Impotence? Herpes? Has be always been a bottom?


----------



## EleGirl (Dec 3, 2011)

I see the same problem here that occurs in most of these posts about sexless marriages. The spouse who withholds sex appears to be oblivious to the fact that it's causing problems in the marriage (a convenient stance for them to take). They refuse to address the issues with their spouse, with counselors or doctors.

So bascially the sexlessness seems to be filling some need of the withholding partner. They do not want to change. Perhaps it gives them power over their spouse that they feel the do not have otherwise. It can also be a very strong expression of anger.

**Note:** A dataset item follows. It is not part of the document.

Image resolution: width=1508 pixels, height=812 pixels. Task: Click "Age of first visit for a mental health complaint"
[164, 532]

When your spouse will not address an issue as important as sex in marriage, pehaps it's time for a divorce. You spouse is more caught up in their game of anger, control, power than they are in the marriage.


----------



## lostleahnc (Aug 30, 2011)

I dont want to add "fuel to the fire" or to make assumptions about your relationship, as it is difficult to gauge a situation through the computer and with a brief description of what is happening. I experienced my husband shutting down on me sexually as well. I started to find out why on my own because he was offering little insight as to what was happening and of course I was blaming myself. As it turns out, I got into his email and through the email server I was able to access his internet history, he was viewing pornography a great deal, most of which during the day when I was at work, and when I thought he was working from the home office, but he was online looking at all kinds of porn websites, this is something that completely stripped my marriage of the passion and love between two married people, it stripped us of our intimacy, it made him sexually numb, and if a man starts to view pornography, his "tolerance" so to speak builds as well until actual sexual intimacy is no longer "exciting" also its an easy release, theres no work involved, no actual love making, just a bunch of disgusting women online getting him his fix. 

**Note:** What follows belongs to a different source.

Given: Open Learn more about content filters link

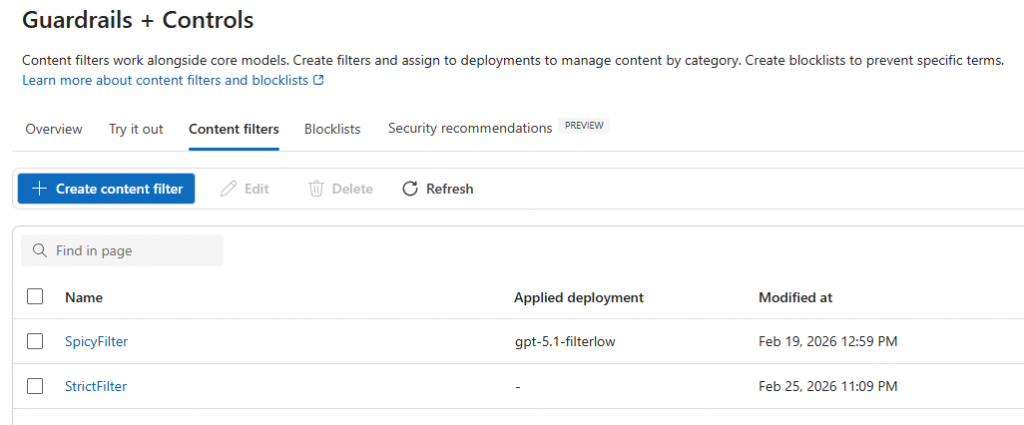Looking at the screenshot, I should tap(166, 80).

I eventually confronted him, and his walls finally came down, it was so painful, but so freeing, he fessed up and completely came clean, he realized what the problem of pornography and how it has absolutely NO place in a marriage, and it is in fact infidelity. 

If this is NOT the case, and your husband has not been viewing pornography or seeking a sexual release elsewhere, there are a plethora of other catalysts that could be resulting in this issue. It could be medical, he could be feeling insecure, or shutting down emotionally and unable to make the connection between emotional and physical. If he wont talk to you about it, I would recommend doing anything you can to try and bring the personal connection back without him really feeling pushed. Going for walks alone in the evening, holding hands, having "quiet time" after work with just 15 minutes of no tv, and maybe just the two of you having a glass of wine and talking about the day. If these do not help, then I would recommend going to speak to someone professionally but talk to your husband about it first and urge him to come with you, ask him honestly to help you in finding answers. While a six month period of time to go without sex (especially being so young) is not that common, its also not completely unheard of. The most likely factor, is that it is something going on with HIM and not between the two of you, otherwise you would have some clue, and would not feel so lost. 

If you are religious in any way whatsoever, I would advise you should go and talk to someone at the church, or maybe just go to service, my husband and I turned to our church and began a marriage seminar there that has really helped to start to repair our difficult time. 

I hope this helps, my heart really and truly goes out to you


----------